Atrasos no INEM e a Responsabilização do Estado: Uma Perspetiva do Direito Administrativo


Segundo uma notícia publicada pelo Público (jornal online) em novembro de 2024, o Estado português foi condenado a pagar indemnizações a familiares de vítimas que faleceram em consequência de atrasos injustificados nos serviços do Instituto Nacional de Emergência Médica (INEM). O tribunal reconheceu que houve falhas graves na resposta do INEM, com demoras significativas no envio de meios de socorro, em situações em que a atuação imediata poderia ter feito a diferença entre a vida e a morte. Dado que o INEM é um serviço público essencial e que atua sob a responsabilidade do Estado, este foi considerado civilmente responsável pelos danos causados.


Este caso tem um particular interesse no âmbito do direito administrativo, já que se trata de uma situação de responsabilidade civil extracontratual do Estado. A responsabilidade em causa não resulta de qualquer contrato entre os utentes e o Estado, mas sim do incumprimento de um dever legal (neste caso, o dever de prestar socorro médico de forma rápida e eficaz).
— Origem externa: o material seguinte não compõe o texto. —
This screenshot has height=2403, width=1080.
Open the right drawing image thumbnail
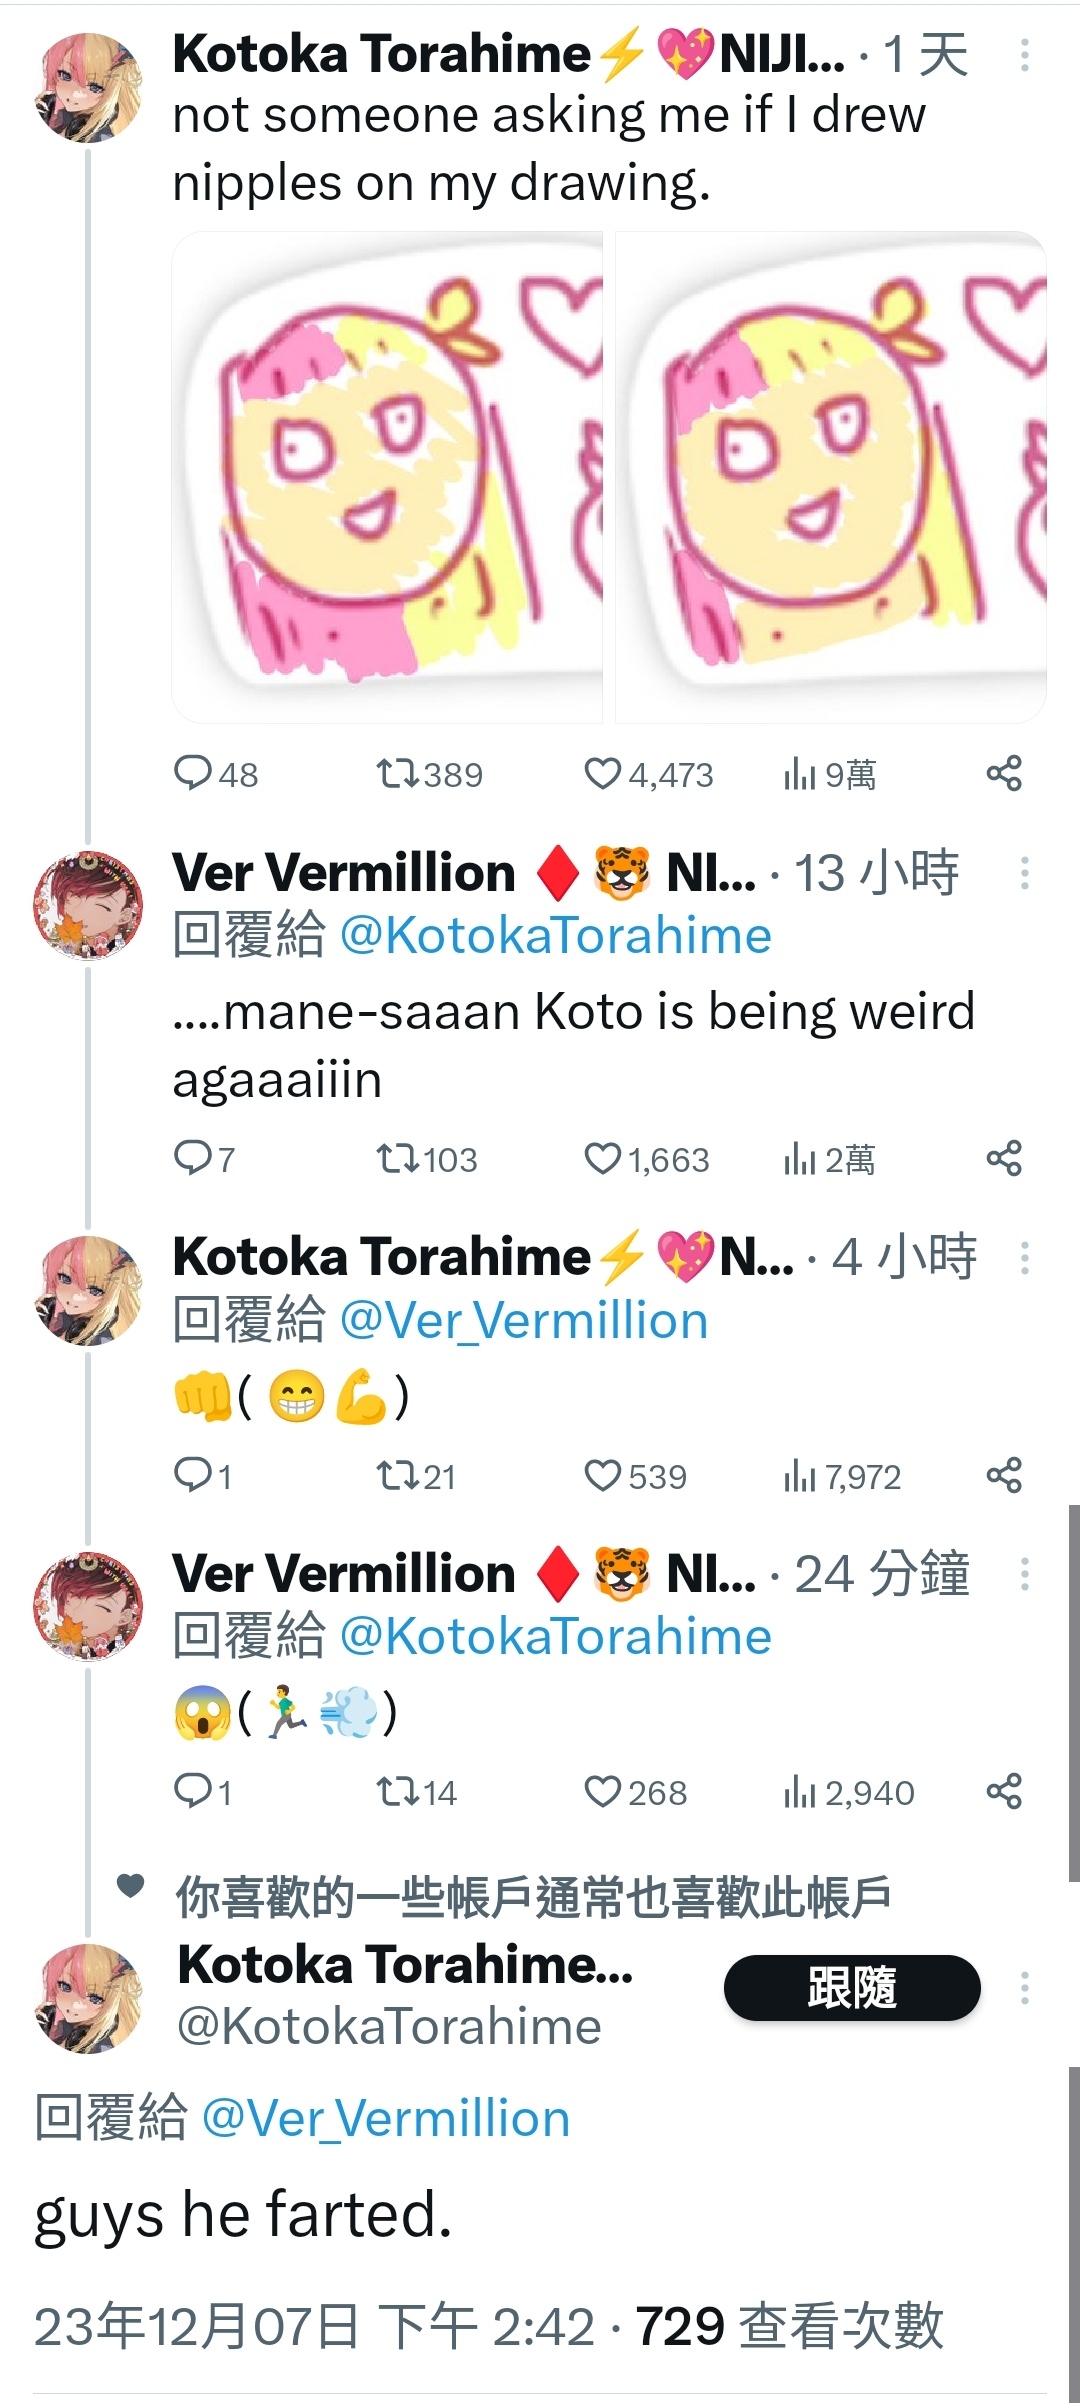point(831,477)
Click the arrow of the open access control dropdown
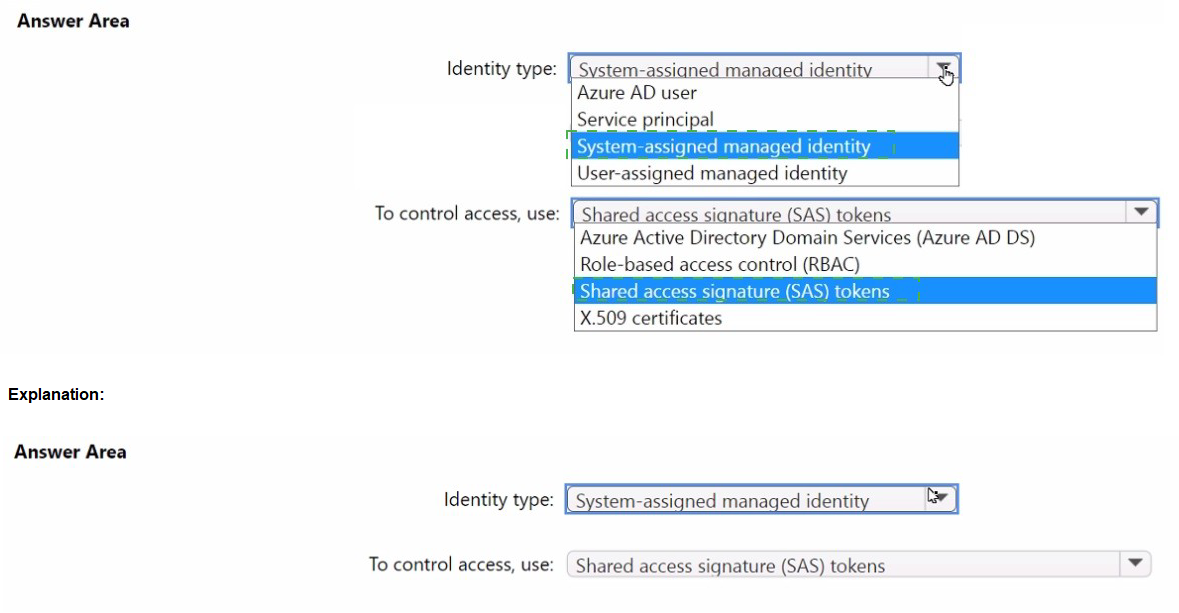 coord(1140,212)
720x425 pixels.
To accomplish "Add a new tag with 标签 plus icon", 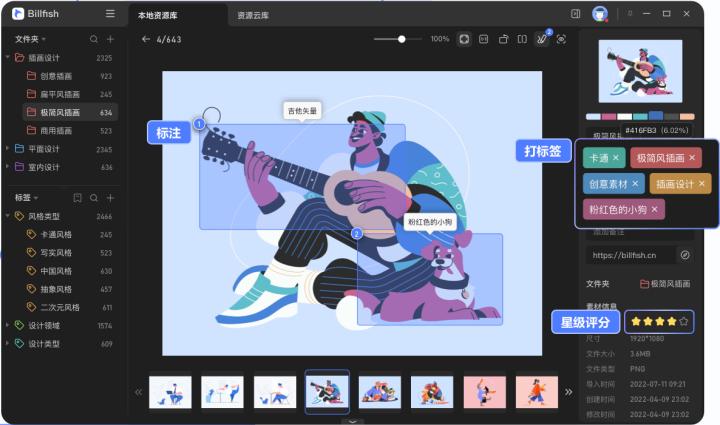I will tap(111, 198).
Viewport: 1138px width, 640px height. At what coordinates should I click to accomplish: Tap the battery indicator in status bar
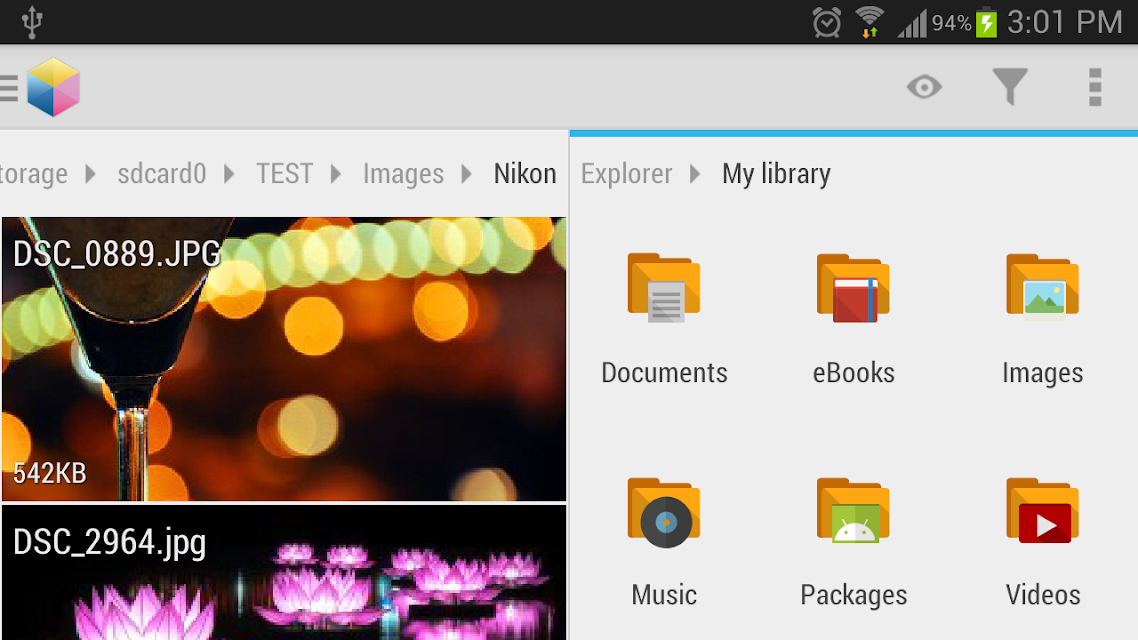(x=986, y=22)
O serviço de emergência médica insere-se no conjunto de funções públicas essenciais, e a sua atuação está sujeita aos princípios da legalidade, da boa administração e da proteção dos direitos fundamentais dos cidadãos.

Nos termos do regime jurídico da responsabilidade civil extracontratual do Estado, previsto na Lei n.º 67/2007, o Estado pode ser responsabilizado por danos causados por ações ou omissões ilícitas e culposas dos seus órgãos ou agentes, no exercício das suas funções. Para que esta responsabilidade se verifique, é necessário que estejam presentes certos pressupostos fundamentais: a existência de um facto ilícito, ou seja, uma ação ou omissão contrária ao direito; a culpa, que se traduz na falta de diligência ou cuidado que era exigível; a existência de um dano efetivo; e o nexo de causalidade entre o comportamento do Estado e o dano sofrido.

No caso noticiado, ficou provado que o atraso injustificado na prestação de socorro contribuiu diretamente para a morte dos utentes. Tal situação configura uma omissão ilícita, uma vez que houve uma falha na concretização do dever legal de atuação pronta e eficaz. A atuação do INEM, ou a falta dela, revelou-se negligente, o que permite imputar a culpa ao Estado. Por fim, estando demonstrado que os danos decorreram diretamente dessa atuação tardia, encontram-se preenchidos os requisitos da responsabilidade civil extracontratual.

Esta decisão judicial reforça a ideia de que o Estado e os seus serviços não estão acima da responsabilidade jurídica. A má organização, a ineficiência ou a descoordenação dos serviços públicos, em especial daqueles que lidam diretamente com a vida e a saúde das pessoas, têm consequências legais. Para além das indemnizações devidas, esta responsabilização judicial é um sinal claro de que a Administração Pública deve funcionar de forma diligente e eficaz, sob pena de ser chamada a responder perante os tribunais.

Conclui-se, assim, que este caso do INEM constitui um exemplo paradigmático da aplicação prática dos princípios da responsabilidade administrativa. Reforça-se, por um lado, a proteção dos direitos dos cidadãos e, por outro, o imperativo de qualidade e eficiência dos serviços públicos. O Estado de Direito exige não só a legalidade da atuação administrativa, mas também a sua responsabilização quando falha. A confiança dos cidadãos no sistema jurídico e na administração passa, inevitavelmente, por esta exigência de responsabilidade e justiça.